Wann fühlen Sie sich persönlich bedroht? Wenn man Sie beschimpft? Wenn Ihnen jemand ein Hassmail schickt? Wenn Ihnen jemand eine Waffe an den Kopf hält? Letzteres wird wohl von den meisten Menschen als massiver Übergriff und Einschüchterung verstanden. Die Beamten und Beamtinnen des Bundesamts für Asyl sehen das offenbar anders.

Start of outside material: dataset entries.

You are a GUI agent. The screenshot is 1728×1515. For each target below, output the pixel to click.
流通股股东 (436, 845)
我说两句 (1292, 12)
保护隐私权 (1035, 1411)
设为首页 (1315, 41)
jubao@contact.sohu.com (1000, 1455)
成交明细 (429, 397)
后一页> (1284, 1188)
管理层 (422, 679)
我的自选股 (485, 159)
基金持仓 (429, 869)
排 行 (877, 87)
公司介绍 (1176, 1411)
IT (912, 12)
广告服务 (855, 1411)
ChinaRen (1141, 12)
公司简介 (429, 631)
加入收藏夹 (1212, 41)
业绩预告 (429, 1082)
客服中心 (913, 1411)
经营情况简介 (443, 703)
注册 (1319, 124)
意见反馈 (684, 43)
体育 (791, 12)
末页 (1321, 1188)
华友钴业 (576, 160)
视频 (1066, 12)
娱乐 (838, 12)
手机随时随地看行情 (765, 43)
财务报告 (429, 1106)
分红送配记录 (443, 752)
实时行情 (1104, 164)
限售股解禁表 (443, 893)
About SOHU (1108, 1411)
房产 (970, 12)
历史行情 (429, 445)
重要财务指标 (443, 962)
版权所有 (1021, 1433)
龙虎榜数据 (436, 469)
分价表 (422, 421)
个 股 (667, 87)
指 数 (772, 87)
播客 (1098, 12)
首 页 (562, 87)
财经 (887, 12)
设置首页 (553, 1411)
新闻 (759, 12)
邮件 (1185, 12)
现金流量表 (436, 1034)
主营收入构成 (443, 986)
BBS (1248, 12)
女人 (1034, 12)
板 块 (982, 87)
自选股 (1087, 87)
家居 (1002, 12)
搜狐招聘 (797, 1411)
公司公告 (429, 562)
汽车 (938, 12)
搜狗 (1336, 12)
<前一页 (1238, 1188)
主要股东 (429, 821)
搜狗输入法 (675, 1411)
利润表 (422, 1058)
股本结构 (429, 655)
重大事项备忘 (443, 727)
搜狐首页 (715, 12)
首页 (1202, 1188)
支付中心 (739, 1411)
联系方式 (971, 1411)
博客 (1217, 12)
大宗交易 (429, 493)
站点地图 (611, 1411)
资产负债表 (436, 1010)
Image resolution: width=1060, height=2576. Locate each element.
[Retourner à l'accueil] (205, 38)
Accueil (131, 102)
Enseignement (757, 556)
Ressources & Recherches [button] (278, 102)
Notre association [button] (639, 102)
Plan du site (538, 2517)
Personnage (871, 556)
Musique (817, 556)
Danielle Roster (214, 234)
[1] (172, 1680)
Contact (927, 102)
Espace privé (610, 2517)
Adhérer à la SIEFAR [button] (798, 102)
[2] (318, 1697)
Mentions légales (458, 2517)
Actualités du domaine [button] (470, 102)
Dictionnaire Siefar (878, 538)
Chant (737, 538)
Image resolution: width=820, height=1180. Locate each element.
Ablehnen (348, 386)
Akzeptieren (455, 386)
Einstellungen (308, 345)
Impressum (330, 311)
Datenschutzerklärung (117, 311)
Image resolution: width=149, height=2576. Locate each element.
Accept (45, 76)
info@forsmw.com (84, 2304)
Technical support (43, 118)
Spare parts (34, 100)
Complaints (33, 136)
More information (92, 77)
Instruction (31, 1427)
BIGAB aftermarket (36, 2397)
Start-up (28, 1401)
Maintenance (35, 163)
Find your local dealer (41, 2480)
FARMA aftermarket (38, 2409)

Das Asylrecht sieht vor, dass für die Zuerkennung von Schutz eine persönliche Bedrohung vorliegen muss. Nur aus einem Kriegsgebiet zu fliehen, reicht demnach nicht aus, um ein Recht auf Asyl zu haben. Das ist der rechtliche Rahmen und der hat natürlich zu gelten.

Allerdings fragt man sich, wie eine solche persönliche Bedrohung aussehen muss, damit sie in der ersten Instanz des Asylverfahrens auch als eine solche anerkannt wird – wenn etwa eben das gezielte Aufsuchen eines Menschen und diesem dann eine Waffe an die Schläfe zu halten, nicht als solche eingestuft wird. Die jüdische Flüchtlingshilfsorganisation "Shalom Alaikum - Jewish Aid for Refugees" ist zunehmend mit Bescheiden konfrontiert, die Betroffene wie Helfende sprachlos machen. Die Fluchtgründe seien nicht glaubhaft gemacht worden, heißt es da ein ums andere Mal - nachzulesen auch auf der Facebook-Seite des Vereins unter dem Hashtag #AsylAlltag.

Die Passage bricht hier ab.